SI ANDRÀ PURE AVANTI, MA...

QUEST'UNIONE HA UN PROBLEMA CON I POPOLI

di VITTORIO E. PARSI
Avvenire, editoriale, 14-6-2008

Murphy è un cognome piuttosto dif­fuso nella verde Irlanda. A mano a
mano che la scadenza referendaria ir­landese si avvicinava cresceva
l'appren­sione tra gli osservatori europei circa il suo possibile
esito negativo. E, in osse­quio alla legge di Murphy (se qualcosa può
andar male, allora andrà male), gli elettori irlandesi, circa l'un
per cento del­la popolazione dell'Unione, han boccia­to il Trattato
costituzionale.

Ora, e giu­stamente, da un certo punto di vista, si cerca di correre
ai ripari, a partire dal pre­sidente della Commissione, Manuel
Barroso, sostenendo che la bocciatura rap­presenta un pessimo segnale
ma non blocca il processo di ratifica da parte de­gli altri ventisei
Paesi dell'Unione.
Il che è comprensibile politicamente, ma è e­sattamente l'opposto di
quanto veniva sostenuto dagli stessi personaggi solo po­chi giorni or
sono, quando sottolineava­no come fosse cruciale l'esito di quello
stesso voto che oggi minimizzano.

'L'U­nione c'è': questo è il ragionamento in estrema sintesi, e deve
pur essere in qual­che modo governata, se non si vuole che il
meccanismo si inceppi, aprendo sce­nari che definire sciagurati non
sarebbe per nulla eccessivo.

# Voci fornite:
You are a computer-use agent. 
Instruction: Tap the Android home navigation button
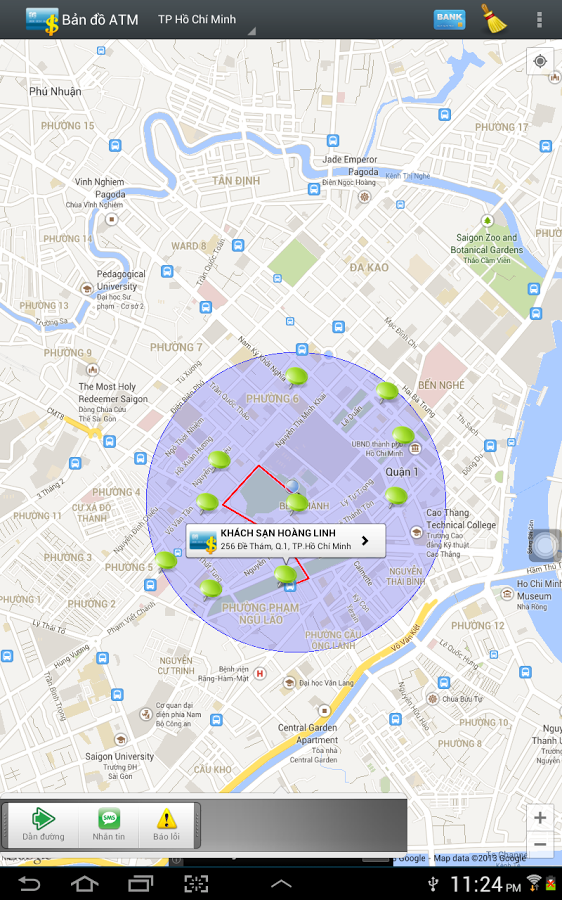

---

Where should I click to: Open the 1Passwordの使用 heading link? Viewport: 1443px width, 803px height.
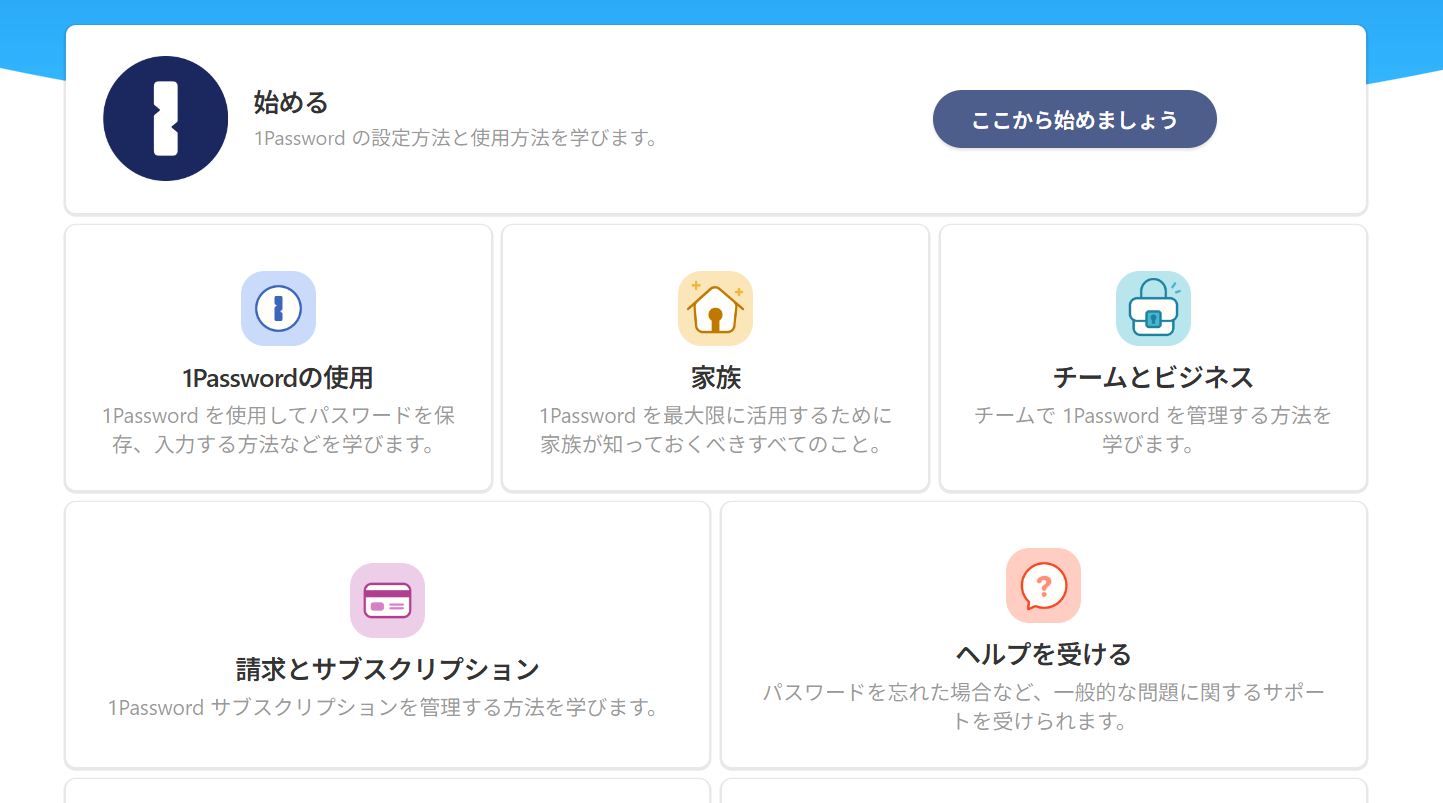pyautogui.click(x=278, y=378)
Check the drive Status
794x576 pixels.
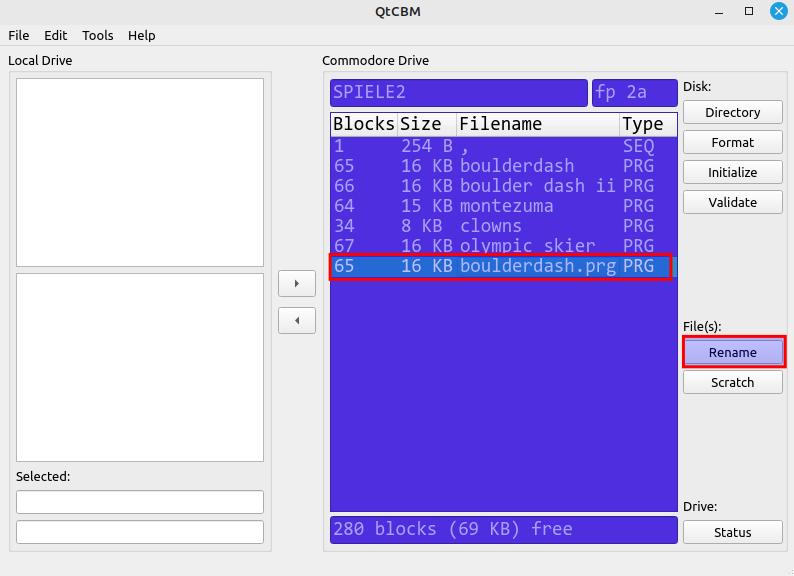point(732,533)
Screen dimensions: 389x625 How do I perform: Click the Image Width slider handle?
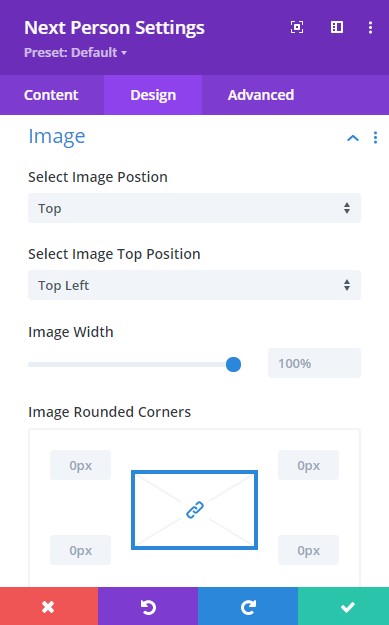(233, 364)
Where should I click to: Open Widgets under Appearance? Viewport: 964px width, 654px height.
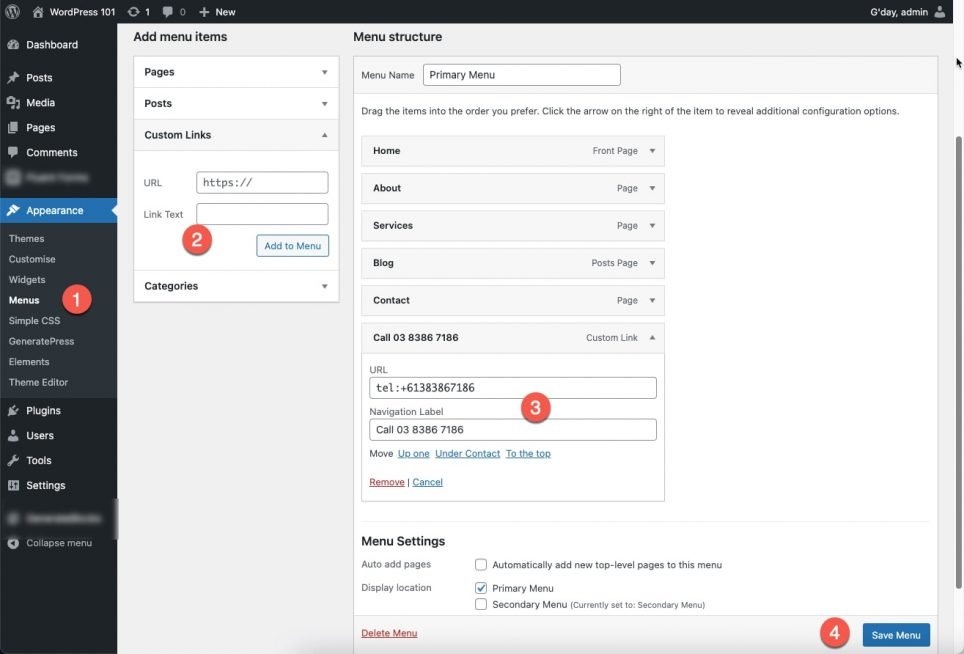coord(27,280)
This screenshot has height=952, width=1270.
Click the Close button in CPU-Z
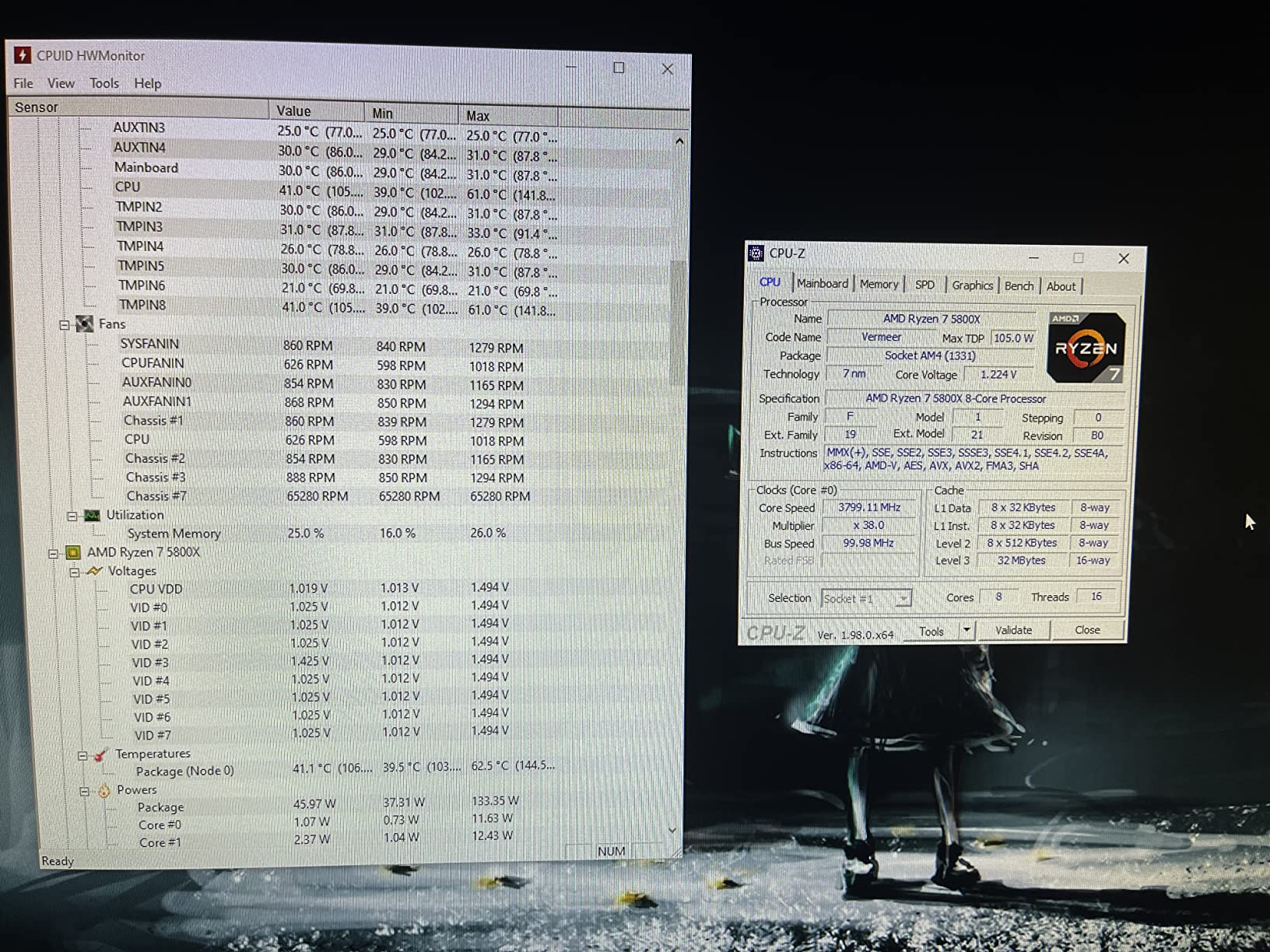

* * *

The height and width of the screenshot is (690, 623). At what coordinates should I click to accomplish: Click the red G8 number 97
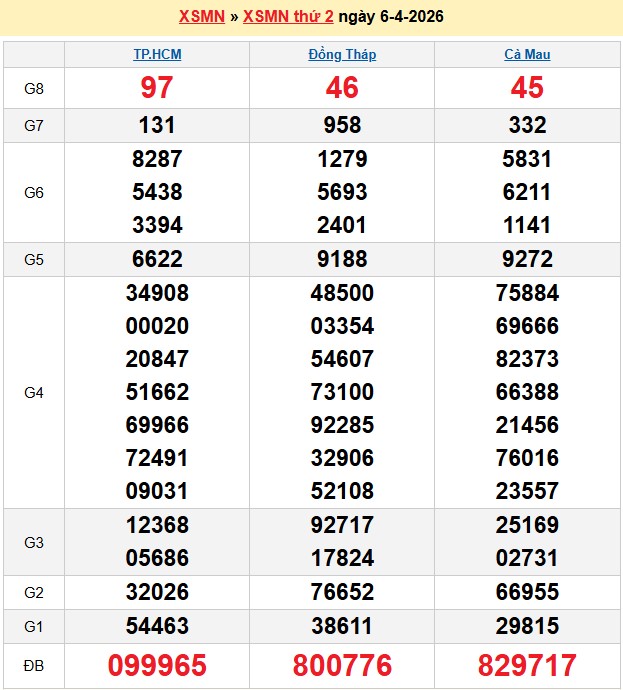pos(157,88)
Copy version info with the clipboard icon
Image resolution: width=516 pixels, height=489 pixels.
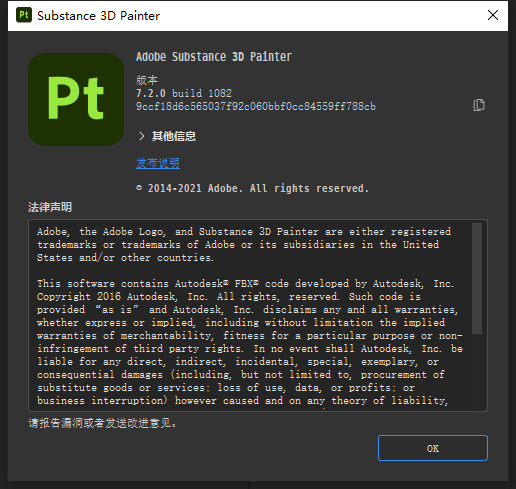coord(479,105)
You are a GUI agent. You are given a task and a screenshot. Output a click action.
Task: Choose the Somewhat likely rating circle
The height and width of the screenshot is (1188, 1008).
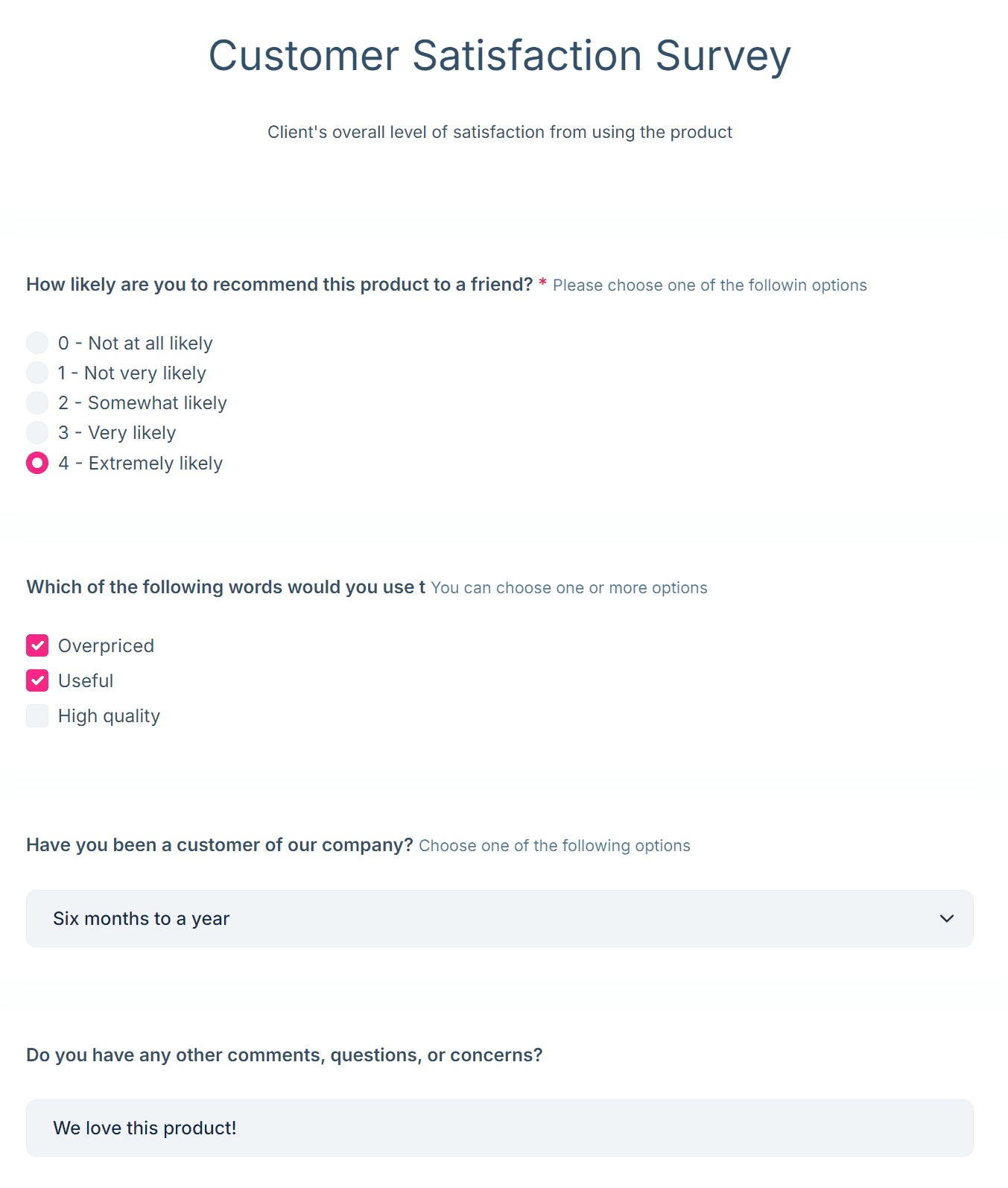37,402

# Obiettivo:
Elenca tutti i dati di pubblicazione che il brano sul referendum irlandese riporta tra i titoli e l'inizio del testo. Per ciascuno indica di che tipo di dato si tratta.

# Risposta completa:
- Autore: Vittorio E. Parsi
- Testata: Avvenire
- Tipo di articolo: editoriale
- Data: 14-6-2008